これはきっと行く行くはリ婚になるなぁと思ったのよ、と。
「備えて仕事をしなくちゃなあって。頑張ってきたのよ私」
「何を持って3度目なのか」と俺が慌てて訊くと
「もっと多かったのかしら。少なくとも私が確信を持った限りでは3度目だったのよ」
嫁は里芋を口にポイと放りこんで咀嚼しながら話した。
「ええと、それはいつ頃の事だろう。根拠は何だろう」
りろりろしながら訊くと
「3度目は△△が5年生の時ね」
「貴方の彼女って”私、旦那さんと愛し合ってます。別れてください”
 って電話かけてくる人ばかり。私でなくても解るわよ」
「俺は誰とも深入りしてないぞ。遊びだから割合すぐに別れている」
「そうでしょうね。だからこそ3度も電話がきたんだわ」
「△△は、この事を知っているのか?」
「それ以前のことは知らないと思うけど3度目の電話をとったのは、あの子なのよ」
「何で、俺に何も言わなかったんだ?」
「居ない人には誰も何も言えないでしょ?」
俺は頭を抱えた。俺は何も知らなかった。
「私は貴方の為に子供を産んだのではないし
 貴方の実家の跡取りの為に産んだのでもない」
「勿論私の老後の為に産んだわけでもない。あの子は私の物でも貴方の物でもない」
「あの子自身の人生の為に生まれたのよ」
「あの子がより良い巣立ちが出来るように私は尽力するだけよ」
「愛し合ったら授かったのよ。授かったら嬉しかったのよ」
「嬉しくて、産んだら可愛かったのよ。可愛いくていとおしいから育てたのよ」
「育てた後は幸せになって貰いたい」
「あの子の為に貴方という存在は害悪だわ。
 お願い、私にあの子を任せてリ婚して下さい」
嫁は深々と頭を下げてから
「この里芋、冷凍かしら。
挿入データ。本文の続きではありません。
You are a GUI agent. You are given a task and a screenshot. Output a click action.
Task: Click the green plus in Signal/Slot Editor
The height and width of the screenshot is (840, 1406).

美味しくないわね」と照れた様に笑った。
今週末、俺はまたあの小料理屋に行かねばならないが
これを書きながら俺の気持ちは固まったよ。
家と土地を慰謝料がわりに嫁と子供に差し出し
俺はローンと養育費を負担する事を提案するつもりだ。
次回の話し合いの席でリ婚届に判を押すよ。
家裁で他人に愛情の量り売りをされるなんて辛すぎる。
俺は欝にもなっていないし、嫁と子供ために出来る事をするしかない。
リ婚して、はじめてあいつらに何かしてやるなんて皮肉もいいところだ。